CI services can do a lot more, like for example, deploy the application, build a container and send it to a container registry, compile RMarkdown files, etc.[^step-by-step-build-7]
The possibilities are almost limitless!
[^step-by-step-build-7]: For example, the online version of this book is compiled to HTML every time something is merged into the `master` branch on GitHub.
## Using `{golem}` dev functions
When building an application, you will want it to behave differently depending on where it is run, and notably, if it is run in development or in production.
We have seen in previous chapters that you can use the `golem-config.yml` file, or pass arguments to `run_app()`.
A third option is to use the `dev` functions from `{golem}`.
There is a series of tools to make your app behave differently whether it is in "dev" or "prod" mode.
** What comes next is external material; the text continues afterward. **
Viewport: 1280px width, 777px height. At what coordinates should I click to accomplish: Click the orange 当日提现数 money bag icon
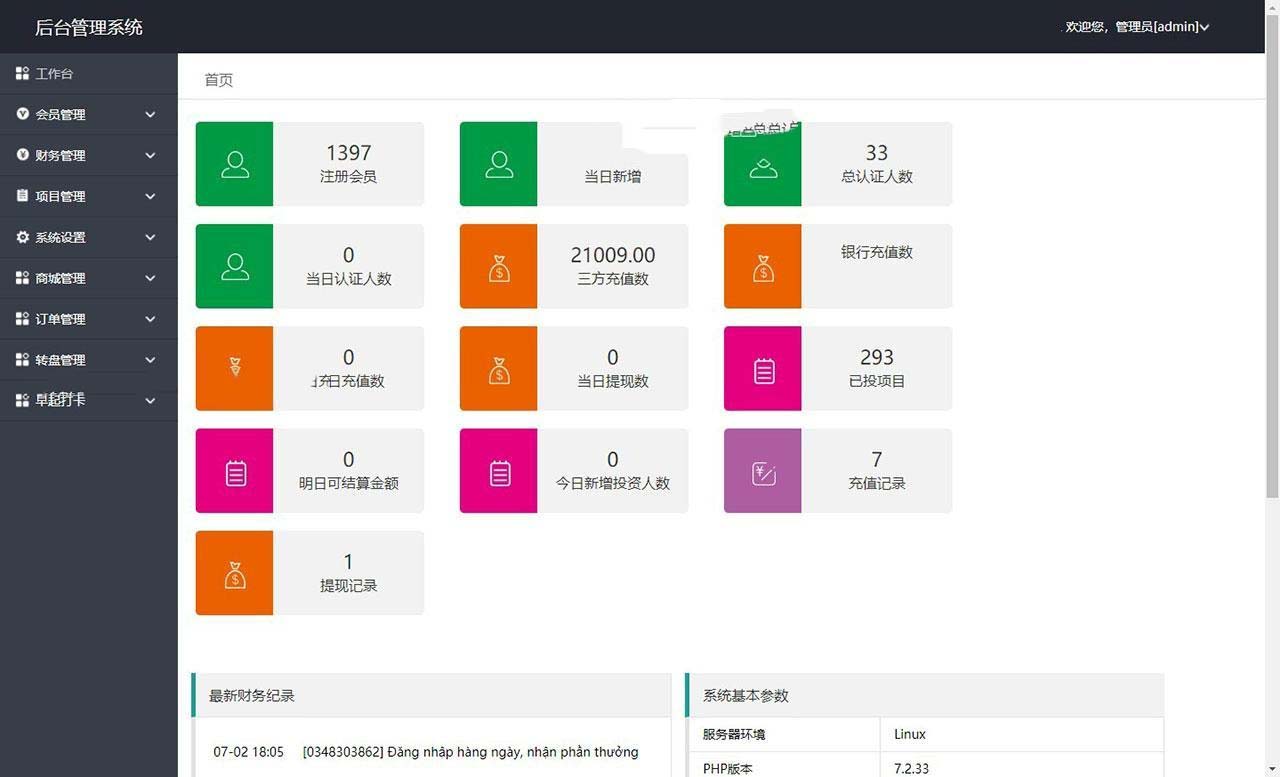pos(498,369)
Notably, the `app_prod()` and `app_dev()` functions look for the value of `options( "golem.app.prod" )`, or return `TRUE` if this option does not exist.
In other words, by setting `options( "golem.app.prod" )` to `TRUE`, you will make the functions that depend on this option behave in a specific way.
Some functions pre-exist in `{golem}`, for example if you need to print a message to the console only during dev, you can do it with `cat_dev()`.
```{r 10-step-by-step-build-14, eval = TRUE}
# Setting the option to FALSE
options( "golem.app.prod" = FALSE)
# Function runs as expected
golem::cat_dev("In dev\n")
```
```{r 10-step-by-step-build-15 }
# Switching the option to TRUE
options( "golem.app.prod" = TRUE)
# Nothing is printing
golem::cat_dev("In dev\n")
```
Of course, chances are you do not only need to print things, you might want to use other functions.
Good news!
You can make any function being "dev-dependent" with the `make_dev()` function:
```{r 10-step-by-step-build-16, eval = TRUE}
# Same mechanism as cat_dev, but with other functions
log_dev <- golem::make_dev(log)
options( "golem.app.prod" = FALSE)
log_dev(10)
options( "golem.app.prod" = TRUE)
log_dev(10)
```
That way, you can use functions in your back-end for development purposes, that will be ignored in production.